* **TASK OBJECTIVE**
Which of the lines in the data below contain the string "will"? Copy each of them.
◆ ◆ ◆ ◆
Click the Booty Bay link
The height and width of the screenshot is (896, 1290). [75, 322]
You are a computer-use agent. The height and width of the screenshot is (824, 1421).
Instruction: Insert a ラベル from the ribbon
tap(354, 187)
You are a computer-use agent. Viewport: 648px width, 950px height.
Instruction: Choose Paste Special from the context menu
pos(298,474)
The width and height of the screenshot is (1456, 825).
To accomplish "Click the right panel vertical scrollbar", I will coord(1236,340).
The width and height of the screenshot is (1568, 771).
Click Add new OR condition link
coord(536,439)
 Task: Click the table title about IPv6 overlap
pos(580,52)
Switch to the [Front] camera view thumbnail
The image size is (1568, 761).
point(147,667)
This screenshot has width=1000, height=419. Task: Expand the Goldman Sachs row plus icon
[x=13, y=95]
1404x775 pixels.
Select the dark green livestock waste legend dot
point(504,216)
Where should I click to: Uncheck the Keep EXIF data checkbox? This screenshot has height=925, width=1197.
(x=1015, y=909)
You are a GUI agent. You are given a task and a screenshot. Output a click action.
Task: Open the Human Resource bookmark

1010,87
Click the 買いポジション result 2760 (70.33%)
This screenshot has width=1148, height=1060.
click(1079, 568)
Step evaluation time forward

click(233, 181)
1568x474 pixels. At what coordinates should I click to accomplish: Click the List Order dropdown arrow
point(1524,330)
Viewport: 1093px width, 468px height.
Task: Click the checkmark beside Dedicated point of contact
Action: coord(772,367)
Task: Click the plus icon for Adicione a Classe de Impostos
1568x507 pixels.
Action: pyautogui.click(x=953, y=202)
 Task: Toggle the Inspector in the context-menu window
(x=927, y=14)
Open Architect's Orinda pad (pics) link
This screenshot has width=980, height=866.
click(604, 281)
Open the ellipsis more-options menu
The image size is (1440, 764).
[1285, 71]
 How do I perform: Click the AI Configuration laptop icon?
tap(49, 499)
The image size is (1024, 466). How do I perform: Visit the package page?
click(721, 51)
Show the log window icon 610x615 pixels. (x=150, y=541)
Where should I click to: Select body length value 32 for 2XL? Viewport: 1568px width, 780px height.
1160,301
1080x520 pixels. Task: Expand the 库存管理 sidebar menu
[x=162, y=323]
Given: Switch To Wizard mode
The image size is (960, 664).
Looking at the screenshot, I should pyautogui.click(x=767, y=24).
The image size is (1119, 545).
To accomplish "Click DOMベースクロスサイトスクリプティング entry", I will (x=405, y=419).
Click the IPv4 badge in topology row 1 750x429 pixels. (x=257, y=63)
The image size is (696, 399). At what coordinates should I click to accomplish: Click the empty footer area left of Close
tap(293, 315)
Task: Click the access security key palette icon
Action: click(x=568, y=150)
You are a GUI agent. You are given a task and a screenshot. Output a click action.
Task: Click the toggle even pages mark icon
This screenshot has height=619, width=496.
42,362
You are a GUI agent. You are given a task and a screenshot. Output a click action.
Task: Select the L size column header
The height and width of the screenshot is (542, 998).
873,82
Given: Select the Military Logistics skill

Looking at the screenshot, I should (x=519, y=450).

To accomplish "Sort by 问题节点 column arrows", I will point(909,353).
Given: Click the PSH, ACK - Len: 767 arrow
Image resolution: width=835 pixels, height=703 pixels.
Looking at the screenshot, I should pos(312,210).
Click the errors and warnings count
◆ ◆ ◆ ◆
* **RESPONSE BELOW**
To accomplish "Click the right panel vertical scrollbar", I will coord(1236,340).
To accomplish "Click DOMベースクロスサイトスクリプティング entry", I will (x=405, y=419).
To accomplish "Sort by 问题节点 column arrows", I will point(909,353).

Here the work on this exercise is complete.